Il ajoutait cet exorde au roi : " Sire, en implorant un autre Code criminel ce n'est point des nouveautés que l'humanité vous demande ni une opération difficile qu'elle vous propose ."
Cet appel au nom de l'humanité a retenti en février 1786.
Dupaty y perdit la considération de ses collègues et devînt un paria au sein de son Parlement. Il y perdit aussi une grande part de sa santé déjà chancelante, et il restera jusqu'à sa mort un étranger au milieu de ses pairs.
Mais, le 30 juillet 1787 un arrêt du Conseil du Roi réhabilitera les condamnés et ils furent libérés en décembre 1787, quelques mois avant la mort de Dupaty.

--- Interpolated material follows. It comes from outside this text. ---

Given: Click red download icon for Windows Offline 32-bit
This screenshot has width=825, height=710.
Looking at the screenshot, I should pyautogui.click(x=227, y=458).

Cela c'est la victoire de Dupaty.
Et près d'un siècle plus tard, c'est en quelque sorte cet acte que renouvellera Ludovic Trarieux, lorsqu'il s'engagera au soutien de la cause d'Alfred Dreyfus, à la défense duquel rien ni personne ne l'avait jamais appelé. Sinon sa conscience de juriste.
Il y perdit la considération de ses amis politiques, ses clients et sa santé, au point d'en mourir prématurément, mais l'innocence de Dreyfus fut reconnue.
Sans doute aurions-nous pu, si nous n'étions d’invétérés corporatistes, appeler ce Prix né à Bordeaux, le Prix DUPATY-TRARIEUX.
Tel n'est pas le cas, mais le souvenir de DUPATY, magistrat bordelais, défenseur des "trois hommes condamnés à la roue " et défenseur des Droits de l'Homme bien avant leur consécration sémantique de 89, mérite de rester symboliquement présent chaque fois que nous remettons ce Prix dans cette enceinte, de même qu’il mériterait - si cela n’est déjà fait - de donner son nom à une promotion de l’Ecole.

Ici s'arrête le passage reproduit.